59. Der Wucherer findet keine Ruhe
Im Allgäu starb vor Zeiten ein schwerreicher Kornhändler, ein abscheulicher Wucherer. Man beerdigte ihn auf dem Friedhof seines Heimatortes. Da er keine Ruhe fand - oft warf eine unsichtbare Macht den Leichnam aus dem Grabe heraus -, trug man ihn auf den Hirschberg und begrub ihn dort auf dem ehemaligen Klosterfriedhof, nachdem vorher die Klosterschwestern von Hirschtal bei Kennelbach ihre Einwilligung gegeben hatten. Der Verstorbene sollte aber auch auf diesem einsamen Bergrücken keine Ruhestatt finden. Früher war auf dem Hirschberg Getreide gepflanzt worden, und er hatte wohl auch dort beim Kornhandel betrogen. In kurzer Zeit schlug der Blitz zwanzigmal auf dem Hirschberg ein und warf den Wucherer aus dem Grabe heraus, so oft man ihn auch wieder eingrub. Endlich brachte man den Toten wieder in seinen Heimatort. Die Ortsbewohner verhinderten aber ein neues Begräbnis, denn sie fürchteten, es könnte ihnen der Blitz das ganze Dorf anzünden, wenn dieser schuldbeladene Mensch in ihrem Friedhof ruhe. Da trug man die Leiche wieder auf den Hirschberg und begrub sie abermals.
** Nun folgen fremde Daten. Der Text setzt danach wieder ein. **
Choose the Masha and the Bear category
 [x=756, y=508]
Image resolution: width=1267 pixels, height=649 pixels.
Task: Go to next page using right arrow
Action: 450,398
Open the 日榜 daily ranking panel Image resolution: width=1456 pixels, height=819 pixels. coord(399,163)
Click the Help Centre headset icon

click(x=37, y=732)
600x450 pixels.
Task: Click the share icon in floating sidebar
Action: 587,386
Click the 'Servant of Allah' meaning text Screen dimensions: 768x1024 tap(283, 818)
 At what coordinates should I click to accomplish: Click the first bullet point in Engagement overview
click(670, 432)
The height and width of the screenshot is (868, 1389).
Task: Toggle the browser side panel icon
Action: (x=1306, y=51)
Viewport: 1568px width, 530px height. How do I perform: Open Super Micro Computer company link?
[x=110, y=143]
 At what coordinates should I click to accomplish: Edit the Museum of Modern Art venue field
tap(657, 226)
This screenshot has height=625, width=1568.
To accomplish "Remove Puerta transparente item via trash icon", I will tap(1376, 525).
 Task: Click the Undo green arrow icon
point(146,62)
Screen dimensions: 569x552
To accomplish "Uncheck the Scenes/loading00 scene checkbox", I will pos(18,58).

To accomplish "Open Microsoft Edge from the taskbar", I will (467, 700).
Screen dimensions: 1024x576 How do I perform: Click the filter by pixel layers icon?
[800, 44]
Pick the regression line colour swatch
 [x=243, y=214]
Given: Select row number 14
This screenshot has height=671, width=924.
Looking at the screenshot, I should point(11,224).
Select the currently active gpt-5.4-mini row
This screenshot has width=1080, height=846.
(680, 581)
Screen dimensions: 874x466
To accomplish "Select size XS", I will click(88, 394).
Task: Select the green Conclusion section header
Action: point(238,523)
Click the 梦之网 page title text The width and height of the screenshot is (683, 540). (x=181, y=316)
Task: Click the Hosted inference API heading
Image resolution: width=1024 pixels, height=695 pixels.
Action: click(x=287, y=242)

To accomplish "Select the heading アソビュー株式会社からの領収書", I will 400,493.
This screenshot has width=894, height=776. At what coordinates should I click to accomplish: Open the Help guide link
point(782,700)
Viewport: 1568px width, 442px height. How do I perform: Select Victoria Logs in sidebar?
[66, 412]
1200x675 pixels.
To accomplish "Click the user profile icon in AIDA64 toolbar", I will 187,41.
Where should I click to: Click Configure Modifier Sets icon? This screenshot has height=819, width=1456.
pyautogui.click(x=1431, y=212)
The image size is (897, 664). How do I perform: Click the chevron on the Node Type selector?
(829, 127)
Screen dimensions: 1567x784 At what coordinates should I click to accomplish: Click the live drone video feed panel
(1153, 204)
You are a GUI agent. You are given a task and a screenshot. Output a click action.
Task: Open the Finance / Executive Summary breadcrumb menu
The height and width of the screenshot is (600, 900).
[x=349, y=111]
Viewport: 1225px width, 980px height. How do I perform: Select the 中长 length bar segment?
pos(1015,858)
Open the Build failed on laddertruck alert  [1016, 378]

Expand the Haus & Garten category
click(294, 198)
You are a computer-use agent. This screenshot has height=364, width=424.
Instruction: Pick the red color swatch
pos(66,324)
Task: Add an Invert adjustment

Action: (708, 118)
Da waren einst, so erzählt ein Bauer von Deren, im Dezember die
Bewohner von Doren beim sonntäglichen Gottesdienst versammelt. Auf
einmal krachte es zweimal hintereinander, die Leute eilten aus der Kirche:
es mußte irgendwo eingeschlagen haben. Der Hirschberg war ganz in
Nebel gehüllt, man sah aber einen rötlichen Schimmer hindurch.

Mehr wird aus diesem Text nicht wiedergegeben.